„Spahn sollte seine Hausaufgaben machen"
Die Brandenburger Bundestagsabgeordnete Dr. Andrea Lübcke, Mitglied im Ausschuss für Forschung, Technologie, Raumfahrt und Technikfolgenabschätzung, hat sich bei einem Besuch des ehemaligen Kernkraftwerks Rheinsberg ein Bild vom aktuellen Stand des Rückbaus gemacht.
Mehr als 30 Jahre nach der Abschaltung des DDR-Atomkraftwerks dauern die Rückbauarbeiten weiterhin an – ein Ende ist bislang nicht absehbar. Frühestens Mitte der 2040er-Jahre könnte das Projekt abgeschlossen sein. Die Kosten werden bis dahin auf mindestens rund 1,5 Milliarden Euro gestiegen sein. Bislang sind ca 850 Millionen Euro in den Rückbau geflossen. Damit steht der Standort exemplarisch für die langfristigen Folgen der Nutzung von Atomenergie.

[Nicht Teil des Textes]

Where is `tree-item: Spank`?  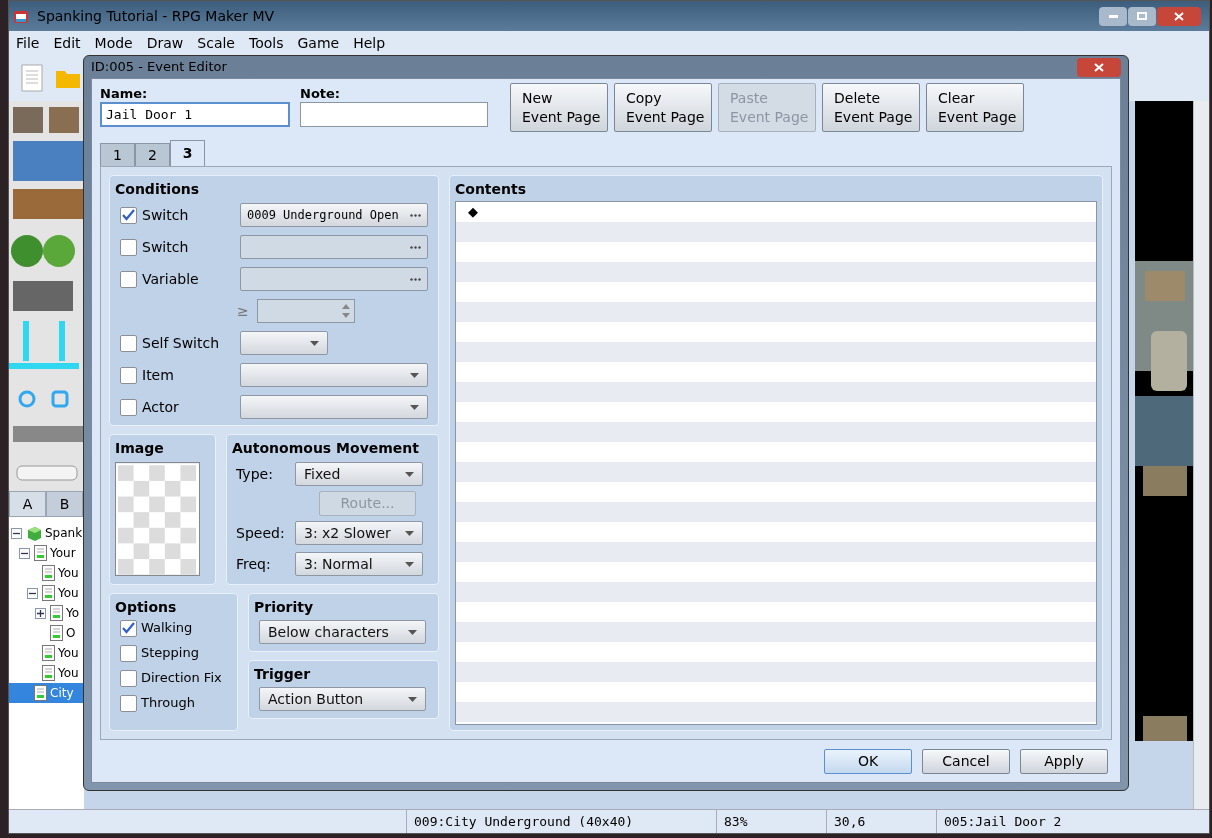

„Jens Spahn sollte seine Hausaufgaben machen, bevor er neue Vorschläge in die Welt setzt. Wer über einen Wiedereinstieg in die Atomkraft spricht, muss sich auch den offenen Fragen beim Rückbau und der Endlagerung stellen. Rheinsberg macht deutlich, welche enormen Kosten, Zeiträume und Herausforderungen mit dieser Technologie verbunden sind“, erklärte Lübcke.

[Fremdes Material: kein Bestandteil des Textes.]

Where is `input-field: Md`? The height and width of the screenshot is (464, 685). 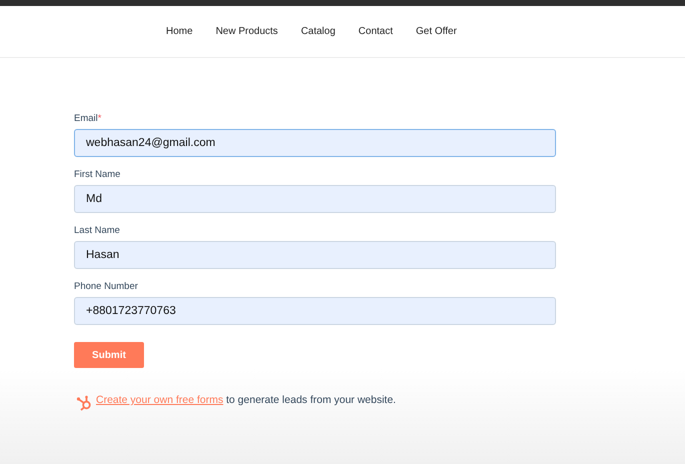 input-field: Md is located at coordinates (315, 199).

Zugleich verwies sie darauf, dass ein schnellerer Fortschritt bei gleichzeitig geringeren Gesamtkosten möglich wäre: „Auch nach der Stilllegung müssen während des Rückbaus wesentliche Anlagen weiterhin sicher betrieben und instandgehalten werden, einschließlich des Austauschs von Komponenten wie Lüftungsanlagen, sobald sie das Ende ihrer Lebensdauer erreichen. Dieser notwendige Betrieb der verbliebenen Infrastruktur bindet einen großen Teil der verfügbaren Mittel, während nur ein vergleichsweise kleiner Anteil in den eigentlichen Rückbau fließt. Deshalb kann insgesamt Geld eingespart werden, wenn schneller zurückgebaut wird. Das erfordert zwar höhere Investitionen pro Jahr, wirft aber die berechtigte Frage auf, ob eine zeitlich befristete Kreditfinanzierung nicht zu rechtfertigen wäre“, so Lübcke.

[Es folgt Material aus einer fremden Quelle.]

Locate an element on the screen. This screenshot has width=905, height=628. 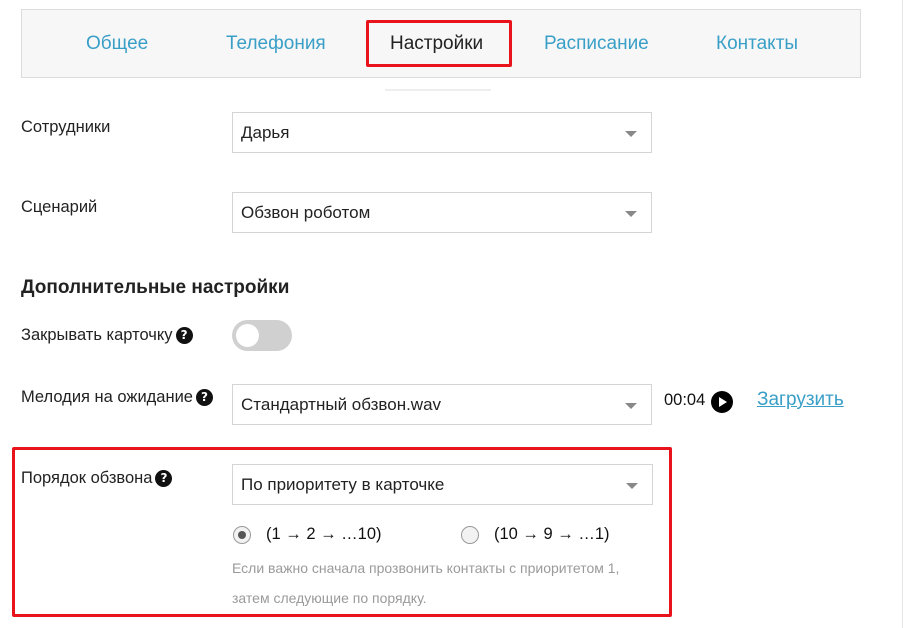
hold-melody-label: Мелодия на ожидание? is located at coordinates (117, 397).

Besondere Bedeutung erhält das Thema auch vor dem Hintergrund eines historischen Jahrestages: Am 26. April 1986 – vor 40 Jahren – ereignete sich im vierten Block des Kernkraftwerks Tschernobyl die bislang schwerste Reaktorkatastrophe der Geschichte. Ihre Folgen sind bis heute spürbar.
„Tschernobyl mahnt uns bis heute“, sagte Lübcke. „Atomkraft hinterlässt neben dem strahlenden Erbe des Atommülls weitere Risiken und Kosten über Generationen hinweg.“
Hintergrund
Das Kernkraftwerk Rheinsberg war das erste kommerziell genutzte Atomkraftwerk der DDR und – nach dem Versuchsreaktor in Kahl – zugleich das erste kommerzielle Groß-Kernkraftwerk auf dem Gebiet von Deutschlands. Es nahm 1966 den Betrieb auf. Nach der politischen Wende wurde es 1990 aus Sicherheits- und Wirtschaftlichkeitsgründen endgültig abgeschaltet. Da sich die Anlage im staatlichen Besitz befand, ging die Verantwortung für Stilllegung und Rückbau nach der Wiedervereinigung auf die Bundesrepublik Deutschland über. Der Bund finanziert seitdem die umfangreichen Maßnahmen für einen sicheren Rückbau.
Mit den Arbeiten wurde die EWN – Entsorgungswerk für Nuklearanlagen GmbH beauftragt, ein bundeseigenes Unternehmen, das speziell für die Stilllegung und den Abbau ostdeutscher Kernanlagen gegründet wurde. Ziel ist es, das Gelände langfristig wieder uneingeschränkt nutzbar zu machen. Dieser Prozess ist jedoch äußerst aufwendig und erstreckt sich über Jahrzehnte, da strenge Sicherheitsanforderungen eingehalten werden müssen. Zudem fallen große Mengen radioaktiver Abfälle an, die zunächst zwischengelagert und später in ein Endlager überführt werden.